For queer and gender-diverse autistic people, their gender or sexuality may have a larger impact than their autism on their medical treatment.
“It would literally be unsafe to disclose that I’m a lesbian,” said Anita Cameron, 57, a longtime disability activist and director of minority outreach at Not Dead Yet, a disability rights group.
“You literally get treated different…. It’s a little safer to be autistic than to be a lesbian, to be queer these days,” said Cameron, who lives in Rochester, New York. “Autistic people are six times more likely to be trans and non-binary.”
Cameron, who is Black, added that Black autistic people may be perceived as threats, due to others misinterpreting their behavior as dangerous. She notes the deaths of Black people with developmental disorders in encounters with police, making her careful of how she presents herself to health workers, even while living with chronic pain.
“If I go up in that emergency room crying and screaming … at the very least, I’ll get mocked,” Cameron said. “At the very worst, I will be escorted out of the emergency room or even arrested.”
“More people are starting to be aware that autism doesn’t magically go away when you turn 18,” Gross said.
“But there’s still this idea that autistic adults are childlike in some way,” Gross said.
Doctors may fail to treat autistic adults as equals, using ableist language or infantilizing them, advocates said. This can go as far as denying them treatment or procedures commonly offered to others. For example, medical providers may not ask questions about autistic patients’ sexual health and relationships.
The treatment gap means autistic people have to advocate for their health needs – being insistent about their need for accommodations, scripting and practicing what they’ll say in medical offices and, when necessary, making formal complaints.
“Nothing will ever change if you just allow things to happen to you and (do) not speak out on it,” said Cameron, who, in March 1990, helped organize and participate in the Capitol Crawl, an act of civil disobedience that helped to spur the passage of the Americans with Disabilities Act four months later.
During the Crawl, according to ShareAmerica.gov, more than 60 disabled people left behind mobility aids and crawled up 83 steps to the Capitol building.
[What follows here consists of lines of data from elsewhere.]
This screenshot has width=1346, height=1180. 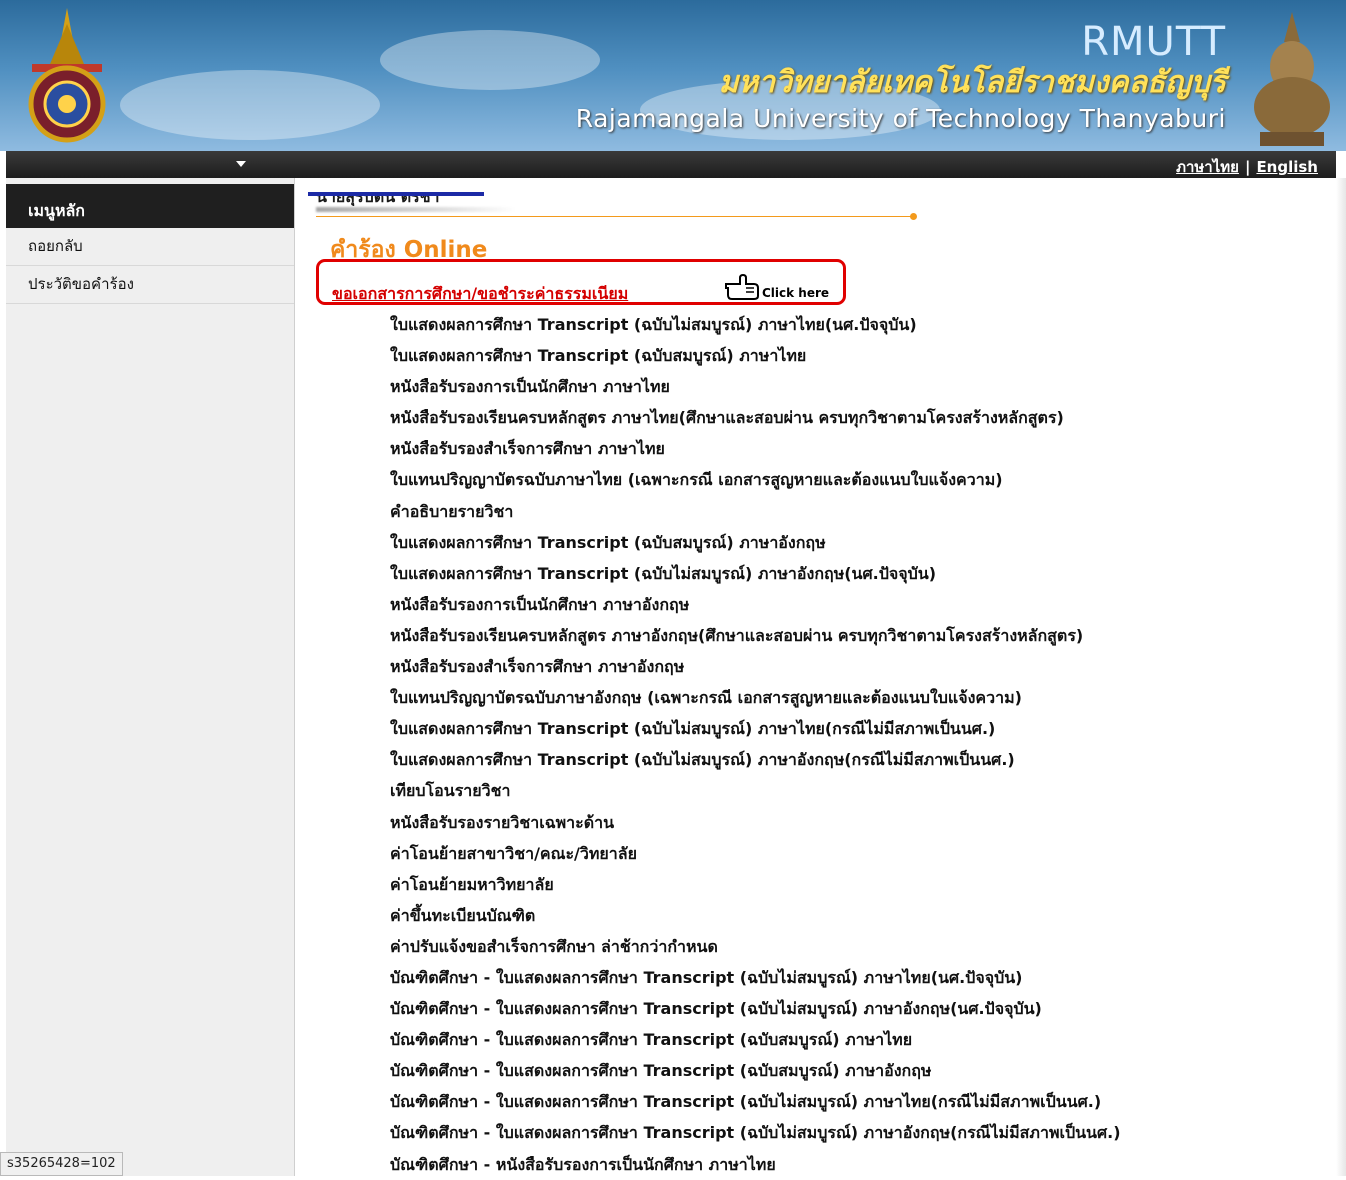 What do you see at coordinates (480, 294) in the screenshot?
I see `request-documents-link: ขอเอกสารการศึกษา/ขอชำระค่าธรรมเนียม` at bounding box center [480, 294].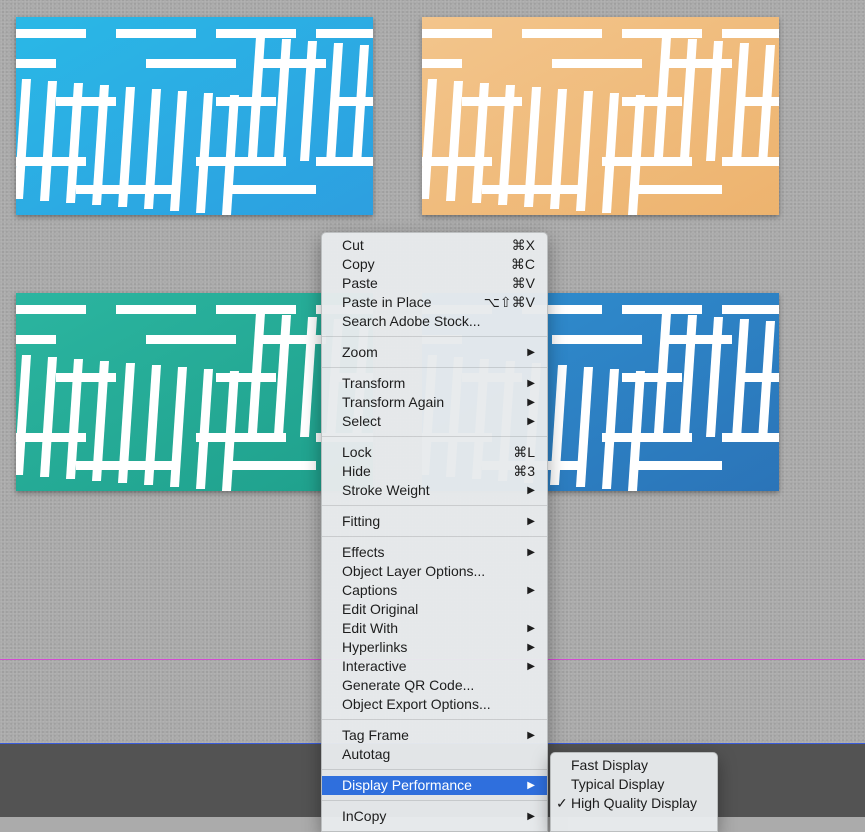 The width and height of the screenshot is (865, 832). I want to click on menu-item-shortcut: ⌘C, so click(522, 264).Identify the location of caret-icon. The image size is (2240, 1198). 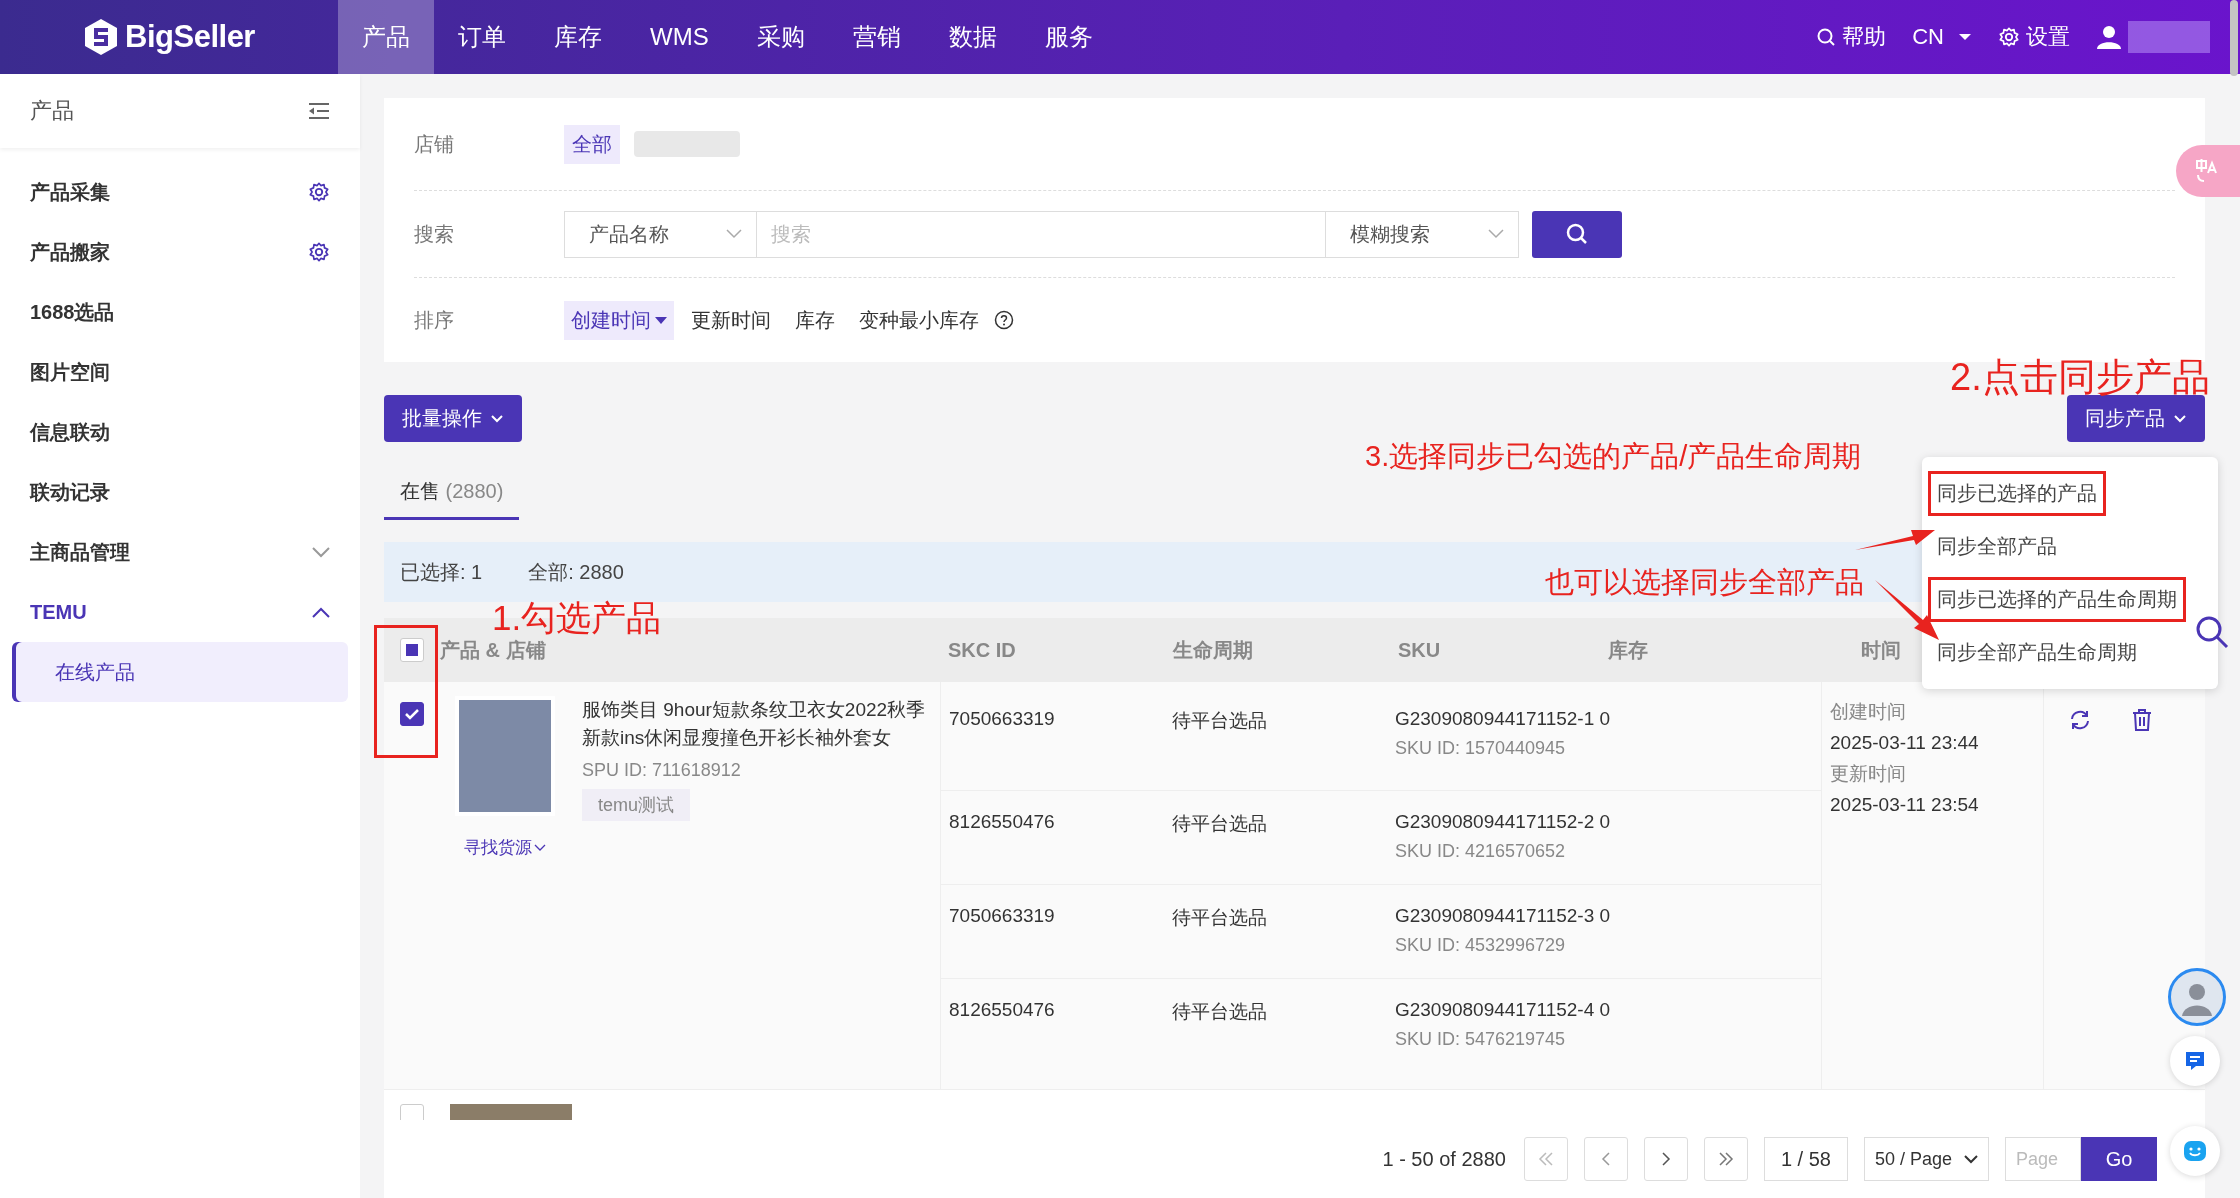
(1965, 37).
Cameron describes participating in the event as having been “crawling in history.”
Decades later, systems still need to change, advocates said. Medical professionals need to listen to recommendations from disability advocates, step out of “autopilot” to explore the needs of autistic patients and be willing to make accommodations. It starts at the core of the doctor-patient relationship.
“Believe us, believe us,” Spears said. “Above all else, believe us.”